▸ EXERCISE AIM: Repeat all of the data word for word so that only the pictures are missing from the copy.

Start of SUPPLIED DATA

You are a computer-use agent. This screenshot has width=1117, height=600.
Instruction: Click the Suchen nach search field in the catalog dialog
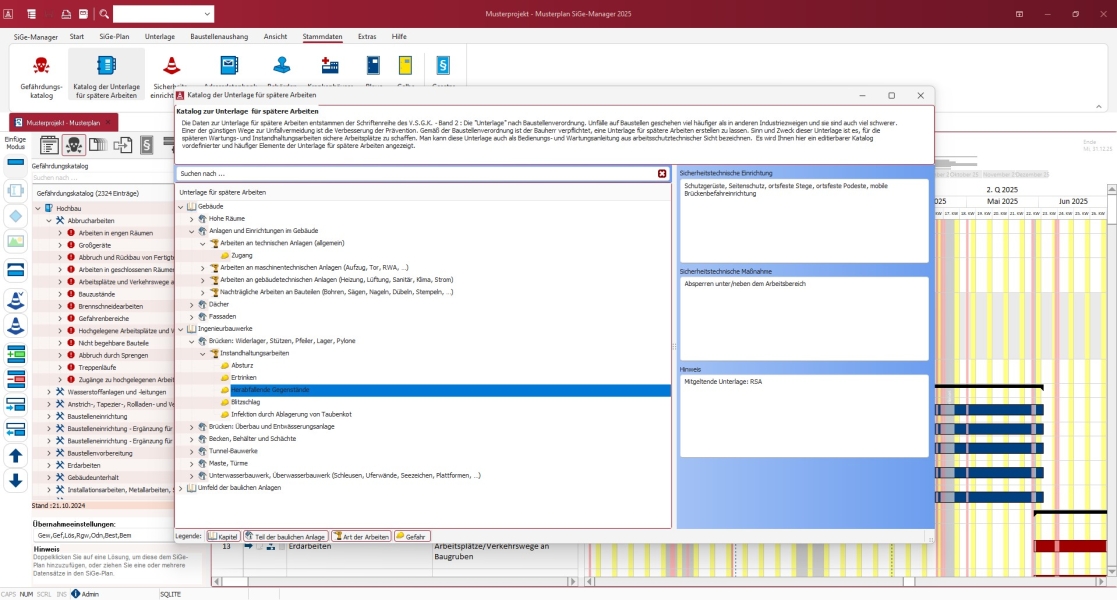point(417,174)
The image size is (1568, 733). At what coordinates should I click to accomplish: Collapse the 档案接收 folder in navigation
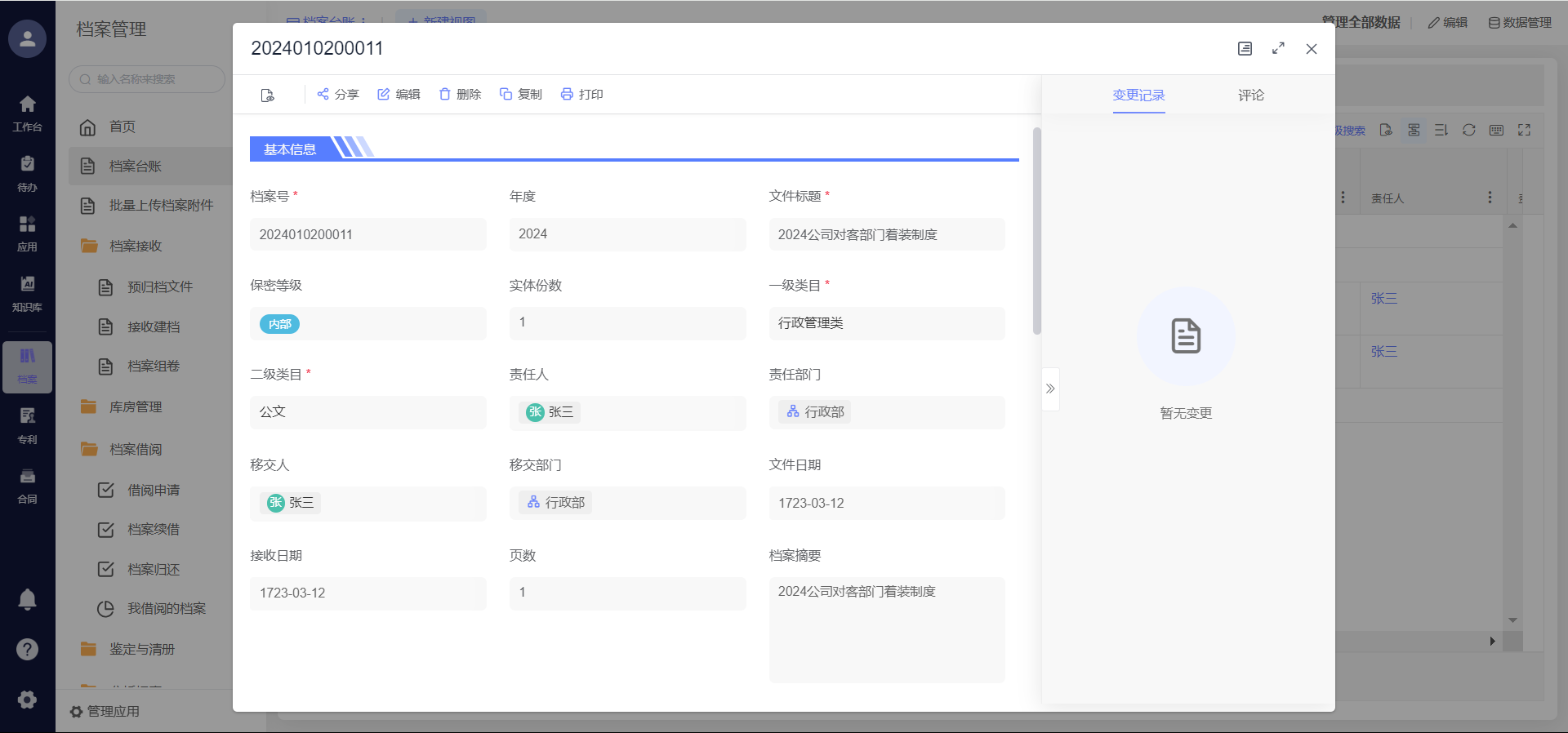pyautogui.click(x=135, y=246)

End of SUPPLIED DATA

▸ ANSWER SPACE:
You are a computer-use agent. This screenshot has width=1117, height=600.
Instruction: Click the Suchen nach search field in the catalog dialog
point(417,174)
The image size is (1568, 733). At what coordinates should I click to accomplish: Collapse the 档案接收 folder in navigation
pyautogui.click(x=135, y=246)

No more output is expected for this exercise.